La ministra Giannini  sarà “rottamata” al più presto, del resto si stanno creando tutte le condizioni politiche affinché questo possa accadere .Era stata messa al MIUR da Renzi per ragioni interne e di equilibrio, proprie di un governo di coalizione, ma la sua nomina aveva suscitato molti mal di pancia all’interno del PD, molti gridarono allo scandalo, renziani di prima, seconda , terza ora o gli irriducibili bersaniani che addirittura reclamavano la permanenza della bersanian/ lettiana Carrozza al Miur…

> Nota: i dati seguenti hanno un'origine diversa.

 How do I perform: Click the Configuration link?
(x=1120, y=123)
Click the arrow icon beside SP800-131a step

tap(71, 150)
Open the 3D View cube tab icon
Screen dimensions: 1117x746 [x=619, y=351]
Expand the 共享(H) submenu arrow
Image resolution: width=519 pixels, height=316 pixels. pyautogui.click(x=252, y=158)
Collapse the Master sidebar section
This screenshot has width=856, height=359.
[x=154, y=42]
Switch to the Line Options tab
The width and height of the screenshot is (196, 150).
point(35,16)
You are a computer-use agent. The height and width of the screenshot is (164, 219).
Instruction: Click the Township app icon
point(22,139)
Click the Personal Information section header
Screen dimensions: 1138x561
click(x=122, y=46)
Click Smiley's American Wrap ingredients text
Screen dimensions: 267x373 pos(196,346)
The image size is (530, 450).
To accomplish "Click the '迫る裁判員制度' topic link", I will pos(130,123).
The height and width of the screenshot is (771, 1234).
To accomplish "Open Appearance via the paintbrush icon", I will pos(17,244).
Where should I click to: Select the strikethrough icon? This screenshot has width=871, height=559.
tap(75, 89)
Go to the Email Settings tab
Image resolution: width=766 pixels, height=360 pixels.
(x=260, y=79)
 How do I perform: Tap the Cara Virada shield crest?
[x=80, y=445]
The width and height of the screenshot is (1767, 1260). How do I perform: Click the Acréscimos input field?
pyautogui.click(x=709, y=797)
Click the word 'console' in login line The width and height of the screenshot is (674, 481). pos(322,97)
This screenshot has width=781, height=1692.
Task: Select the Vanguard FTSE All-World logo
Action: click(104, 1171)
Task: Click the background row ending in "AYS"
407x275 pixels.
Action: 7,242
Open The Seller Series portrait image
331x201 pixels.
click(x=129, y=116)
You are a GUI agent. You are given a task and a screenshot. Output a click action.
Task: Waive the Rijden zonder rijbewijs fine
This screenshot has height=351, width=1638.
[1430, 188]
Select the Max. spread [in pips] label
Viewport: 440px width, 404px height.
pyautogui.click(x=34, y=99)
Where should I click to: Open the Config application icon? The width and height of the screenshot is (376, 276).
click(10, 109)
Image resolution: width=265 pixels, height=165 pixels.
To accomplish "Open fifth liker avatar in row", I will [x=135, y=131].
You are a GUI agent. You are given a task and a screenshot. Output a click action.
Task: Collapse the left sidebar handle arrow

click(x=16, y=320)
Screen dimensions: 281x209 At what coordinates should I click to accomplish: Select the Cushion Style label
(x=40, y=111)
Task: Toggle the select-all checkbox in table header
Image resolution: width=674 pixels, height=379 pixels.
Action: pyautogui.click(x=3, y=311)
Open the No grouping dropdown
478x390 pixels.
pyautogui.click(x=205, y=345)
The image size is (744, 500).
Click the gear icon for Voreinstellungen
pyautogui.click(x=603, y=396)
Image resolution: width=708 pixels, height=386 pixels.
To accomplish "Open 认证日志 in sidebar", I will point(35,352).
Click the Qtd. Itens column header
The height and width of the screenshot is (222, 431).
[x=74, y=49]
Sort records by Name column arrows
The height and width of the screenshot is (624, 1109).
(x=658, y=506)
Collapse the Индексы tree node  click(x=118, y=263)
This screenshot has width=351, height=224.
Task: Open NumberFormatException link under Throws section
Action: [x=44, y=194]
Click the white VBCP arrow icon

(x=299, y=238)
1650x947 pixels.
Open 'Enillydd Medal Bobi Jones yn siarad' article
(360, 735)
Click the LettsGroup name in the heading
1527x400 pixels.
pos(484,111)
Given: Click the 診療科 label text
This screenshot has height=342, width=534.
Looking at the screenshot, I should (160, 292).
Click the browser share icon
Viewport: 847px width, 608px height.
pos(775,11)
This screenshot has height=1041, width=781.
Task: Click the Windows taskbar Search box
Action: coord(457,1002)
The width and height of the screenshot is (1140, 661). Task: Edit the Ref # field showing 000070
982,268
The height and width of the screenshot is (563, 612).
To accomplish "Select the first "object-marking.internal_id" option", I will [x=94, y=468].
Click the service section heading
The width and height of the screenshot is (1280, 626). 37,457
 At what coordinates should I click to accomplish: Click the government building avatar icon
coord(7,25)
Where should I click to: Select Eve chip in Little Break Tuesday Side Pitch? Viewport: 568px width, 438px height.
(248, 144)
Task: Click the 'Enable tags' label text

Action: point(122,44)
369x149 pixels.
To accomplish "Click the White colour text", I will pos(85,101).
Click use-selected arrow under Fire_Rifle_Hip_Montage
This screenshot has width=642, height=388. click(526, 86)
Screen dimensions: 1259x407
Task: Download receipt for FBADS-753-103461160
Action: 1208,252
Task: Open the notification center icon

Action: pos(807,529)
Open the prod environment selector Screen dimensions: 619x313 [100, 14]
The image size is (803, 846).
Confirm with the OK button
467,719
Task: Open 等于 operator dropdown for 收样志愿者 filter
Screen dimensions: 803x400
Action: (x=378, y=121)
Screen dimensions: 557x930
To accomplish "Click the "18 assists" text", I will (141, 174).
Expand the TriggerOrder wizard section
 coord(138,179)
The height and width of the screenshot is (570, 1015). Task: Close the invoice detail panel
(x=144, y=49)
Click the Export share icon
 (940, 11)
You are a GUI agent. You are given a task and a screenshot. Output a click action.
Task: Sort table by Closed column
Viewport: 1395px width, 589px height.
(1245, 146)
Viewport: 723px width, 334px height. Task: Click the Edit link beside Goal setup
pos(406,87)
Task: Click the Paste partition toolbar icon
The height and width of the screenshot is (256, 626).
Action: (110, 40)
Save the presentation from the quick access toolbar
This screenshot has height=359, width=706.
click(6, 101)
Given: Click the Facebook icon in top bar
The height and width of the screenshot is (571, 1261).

La Giannini, come tutti i ministri di questo governo, ha fatto comunque solo la comparsa, in partica non ha fatto nulla, ma nel contempo ha molto parlato più degli altri ministri, ha parlato troppo, in modo frenetico, spesso dicendo cose che potevano danneggiare l’immagine del PD facendogli perdere colpi sul suo elettorato di riferimento, gli insegnanti.

Insomma i mal di pancia sono continuati e sono diventati più frequenti.  Poi sono venute le Europee, il crollo del partito della Giannini e la sua personale débâcle elettorale hanno sancito irrimediabilmente la sua fine politica. Da quel momento è stata completamente esautorata, commissariata, è restata solo ad occupare una poltrona , l’uomo di riferimento al MIUR per il partito è diventato il renziano Reggi, il vero ministro ombra, l’uomo delle dichiarazioni a Roma a La  Repubblica e delle smentite  la settimana dopo a Terrasini ( Pa) a un parlatorio PD convocato ad inizio estate.

Ma Giannini ha avuto il torto di continuare a parlare, a dichiarare ad esternare in modo irrefrenabile, siamo arrivati a fine agosto, la goccia che ha fatto traboccare il vaso è stato il suo intervento a Rimini al meeting di CL, e l’intervista a La Repubblica, prima del fatidico 29 agosto; allora sono stati affrettati i tempi del suo esautoramento, il PD ora ne chiede la testa, le sue parole fanno allontanare rendendo  ostile l’elettorato degli insegnanti ( cfr.le sue uscite sulla fine delle supplenze brevi, e sugli sponsor privati hanno fatto sorpassare ogni livello di guardia). Ecco il blitz, si convoca un consiglio di partito  e all’insaputa del ministro si rinviano le decisioni sulla scuola che il consiglio dei ministri avrebbe dovuto assumere, rendendo pubblico quello che da due mesi circola sulla stampa tra esternazioni e smentite.

Il ministro ora è fuori gioco. Ha dovuto apprendere,credo come noi ,dalla ANSA del rinvio del pacchetto scuola. Che si aspetta? Ovviamente il minirimpasto dopo che la Mogherini andrà al Consiglio europeo,; la Giannini è già archiviata o meglio rottamata! Possiamo ora divertirci a giocare al totoministro!